La sua morte è legata anche a questa dimensione globale?
Sì, in modo tragico e simbolico. David è morto per le conseguenze di un virus legato alla malaria, una malattia che racconta drammaticamente le diseguaglianze del mondo.
Il suo pensiero affonda le radici nel moroteismo.
Profondamente. Sassoli si colloca in quel filone che va da Sturzo a De Gasperi, da Aldo Moro a Martinazzoli, fino a Gerardo Bianco e Ciriaco De Mita per quanto riguarda il nostro territorio. Ricordo spesso un pensiero di Moro del 1937, quando, a 21 anni, affermava che l’Europa era l’unica possibilità di equilibrio mondiale e di difesa della democrazia. Sassoli è stato un interprete rigoroso di quella lezione.
Questa eredità oggi da chi è stata raccolta?
Solo in parte dal Partito Democratico. C’è una componente del Pd, penso all’area che fa riferimento a Dario Franceschini, che conserva questa sensibilità morotea. Ma è un patrimonio che riguarda l’intero mondo cattolico democratico, sul piano culturale e istituzionale. È quella che per semplificazione chiamiamo “cultura di centro”, ma che in realtà è una cultura della responsabilità, del bene comune, dell’equilibrio democratico. L’eredità di David va tenuta viva. Eravamo amici e ricordo che è venuto più volte ad Avellino per partecipare ad alcune iniziative dell’associazione Democrazia Compiuta, di cui sono presidente (il presidente onorario è il professor Francesco Barra). Oggi Democrazia Compiuta vive nel nome di David Sassoli.

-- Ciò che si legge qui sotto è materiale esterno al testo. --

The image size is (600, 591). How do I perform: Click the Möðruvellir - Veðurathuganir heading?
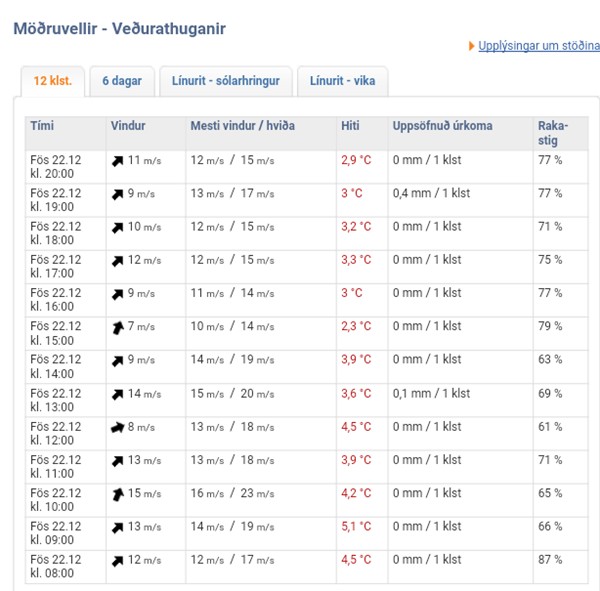[119, 29]
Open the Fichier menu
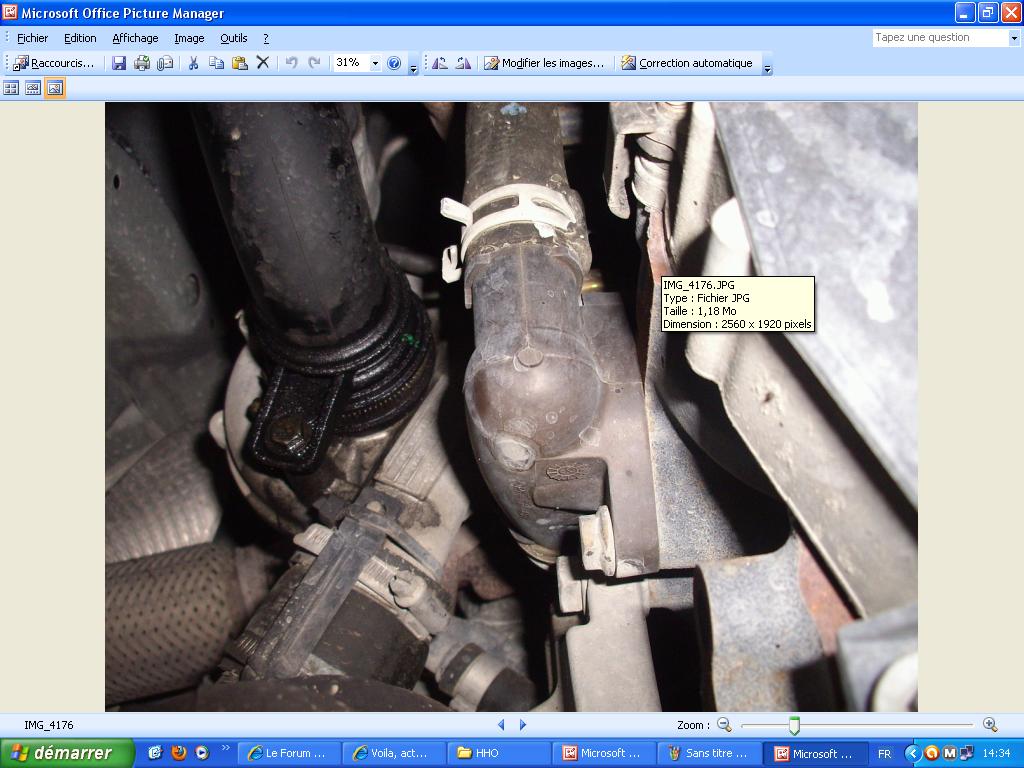 click(x=32, y=38)
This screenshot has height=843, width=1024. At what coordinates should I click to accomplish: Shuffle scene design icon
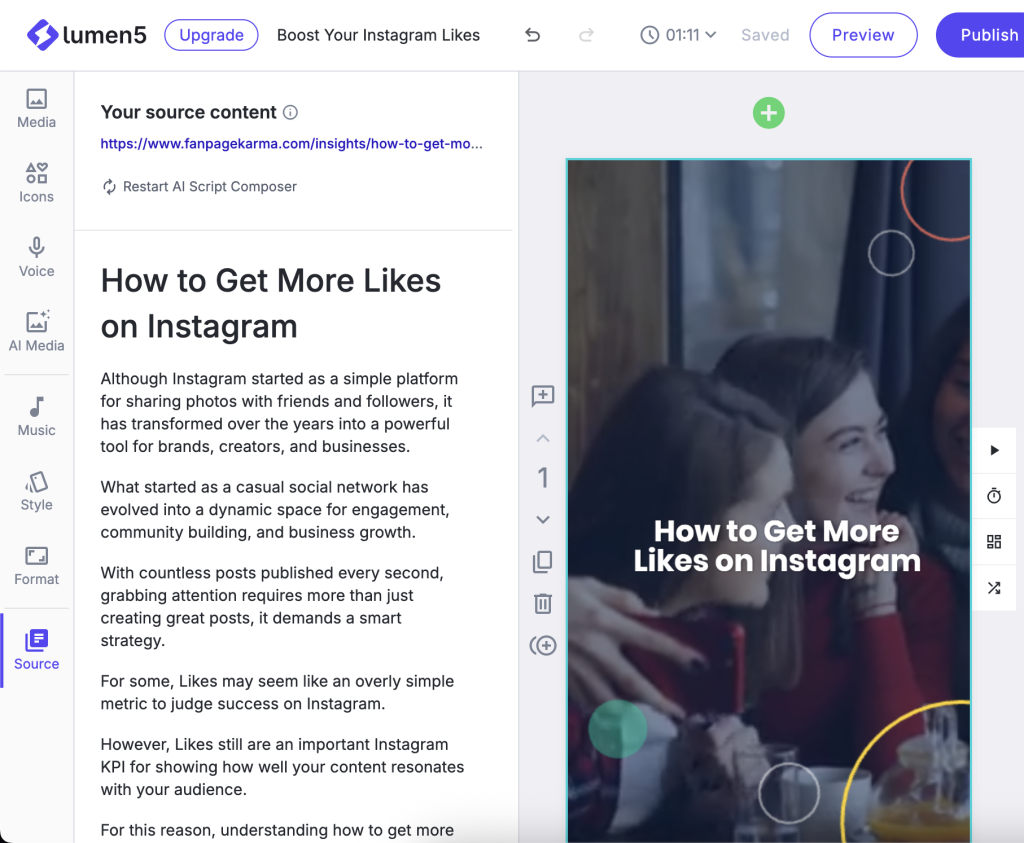click(994, 588)
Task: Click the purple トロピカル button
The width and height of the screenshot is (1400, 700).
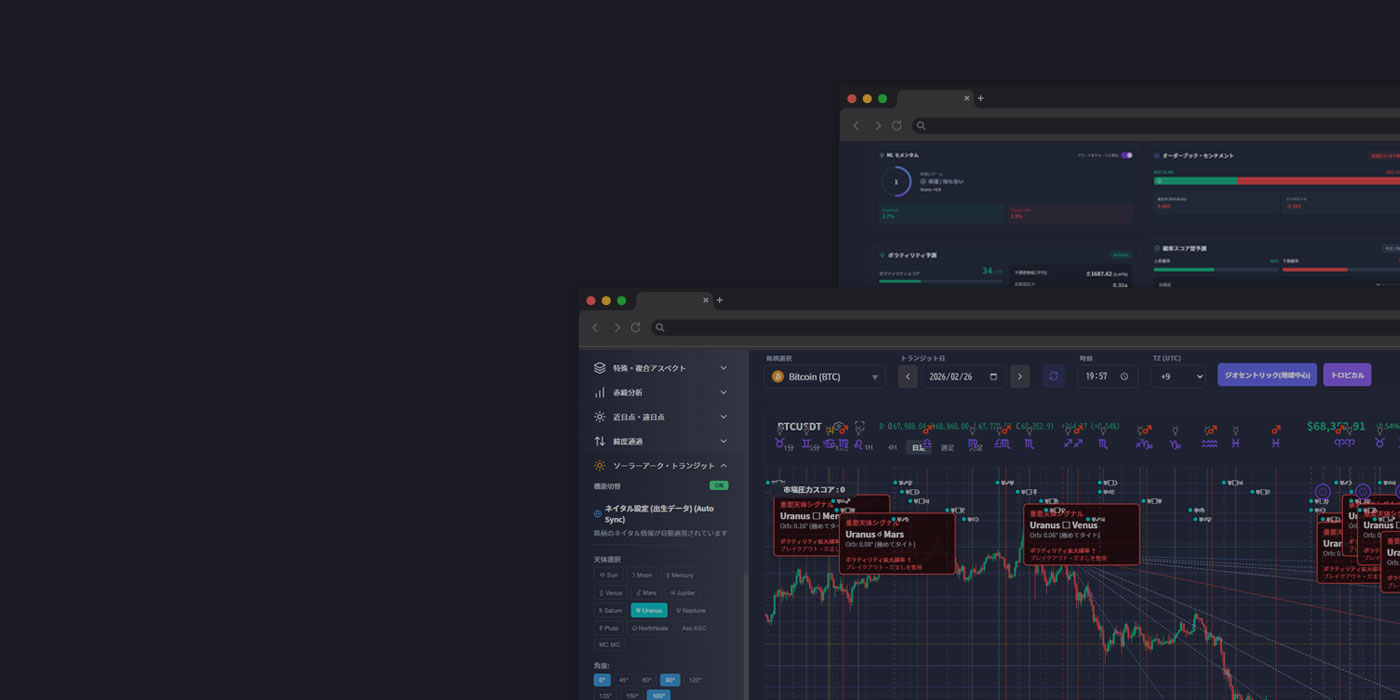Action: [1347, 374]
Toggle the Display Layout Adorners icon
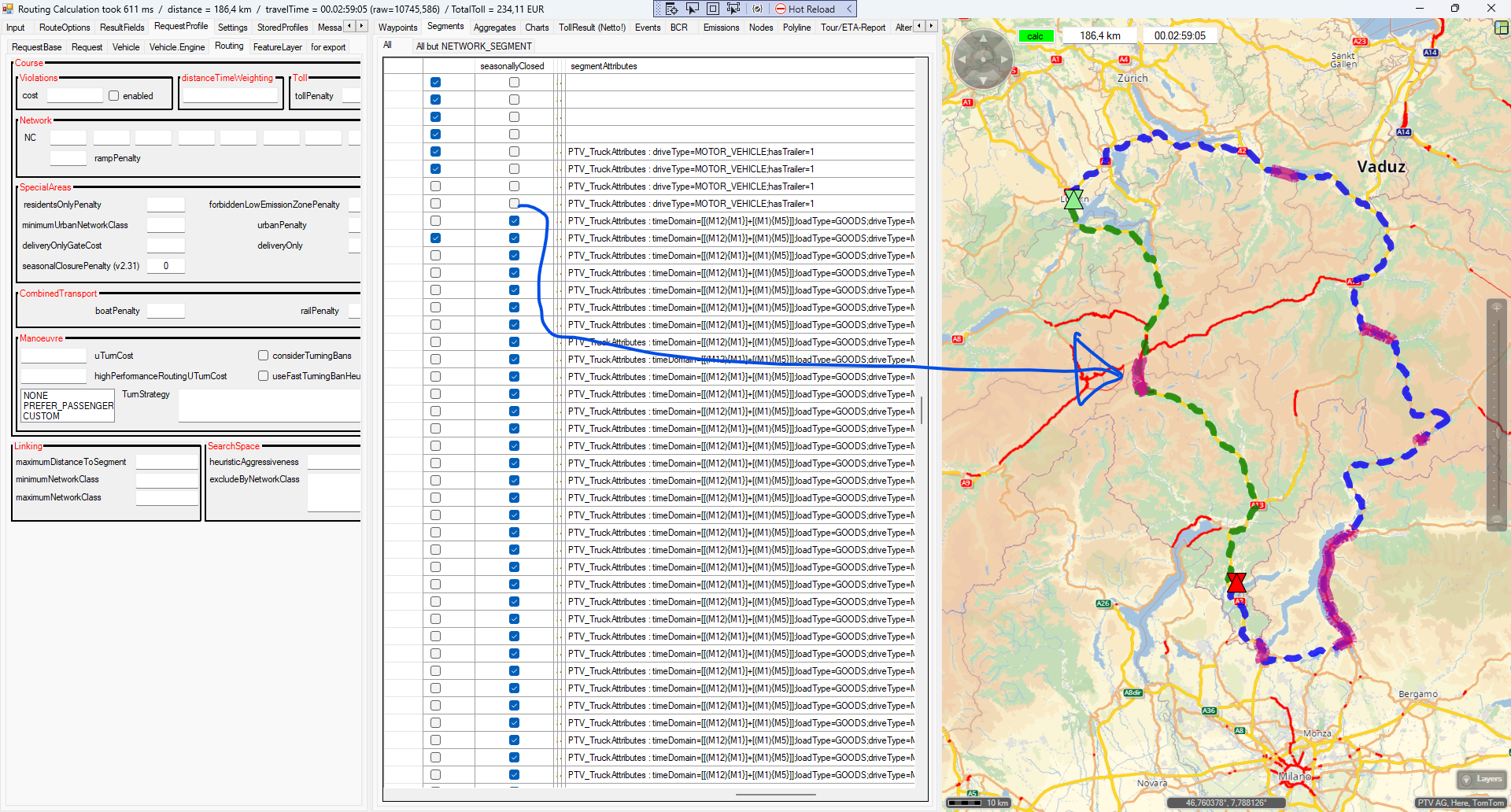 713,9
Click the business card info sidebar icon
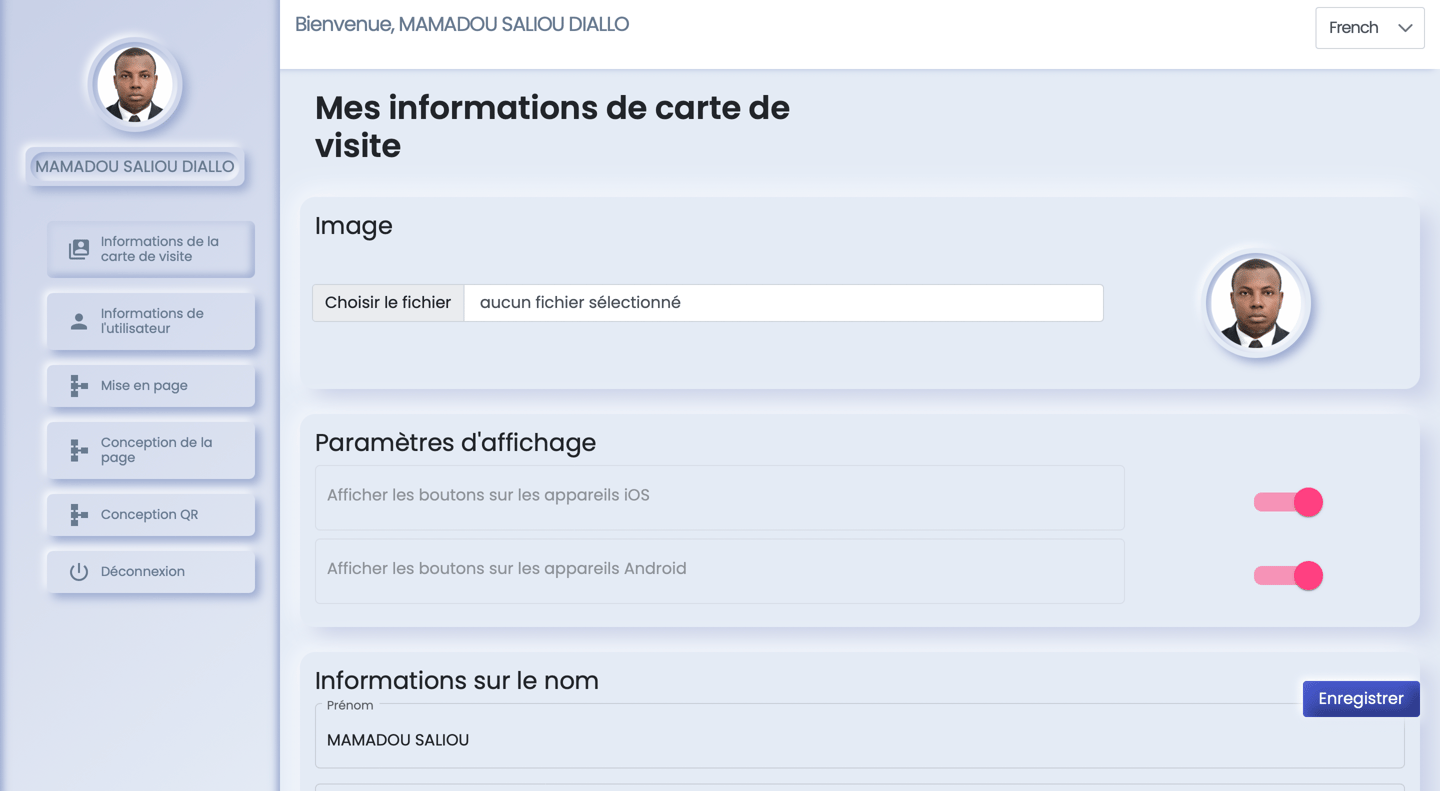Screen dimensions: 1440x791 point(79,249)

Viviamo una crisi della democrazia?
Sì, una crisi profonda: dei partiti, dei sindacati, delle istituzioni, della partecipazione. C’è il rischio di cadere nell’abisso, come dice Ceruti: una fragilità democratica, per dirla come padre Francesco Occhetta, che riguarda soprattutto i più deboli, il Mezzogiorno, il Sud del mondo. La forza del sistema democratico sta nella tutela del più debole. La libertà oggi non è ancora perduta, ma è seriamente a rischio.
Dove può nascere la speranza?
Sassoli lo diceva spesso: la speranza è l’imponderabile. Ma l’imponderabile è legato alla partecipazione e alla passione civile, a ciò che Moro chiamava “bene comune”. Non l’individualismo, non il trasformismo, non la legge del più forte. Senza tutto questo si scivola verso l’autocrazia, come vediamo in Russia, in Venezuela, nei conflitti in Ucraina e in Medio Oriente.
Che cosa possono fare i partiti, in particolare il Pd?
Il Pd è nato nel 2007 proprio per rispondere alla “complessità” dei tempi nuovi e per unire culture diverse – cattolica, socialista, ambientalista – per contrastare una destra sempre più aggressiva. Sul territorio, però, restano divisioni forti. Serve tornare all’idea del partito come comunità, come luogo di partecipazione reale, anche in vista delle grandi scadenze che ci attendono. David Sassoli parlava dell’“Europa della speranza”. Se oggi abbiamo risorse come il Pnrr, lo dobbiamo anche alla sua azione. Per questo fu attaccato duramente, anche in modo volgare, dalla Russia. Sassoli è stato un gigante, un profeta del nostro tempo. Recuperare la sua lezione significa difendere la democrazia, le libertà e l’umanizzazione della modernità. Altrimenti rischiamo davvero di perdere il senso del nostro futuro comune.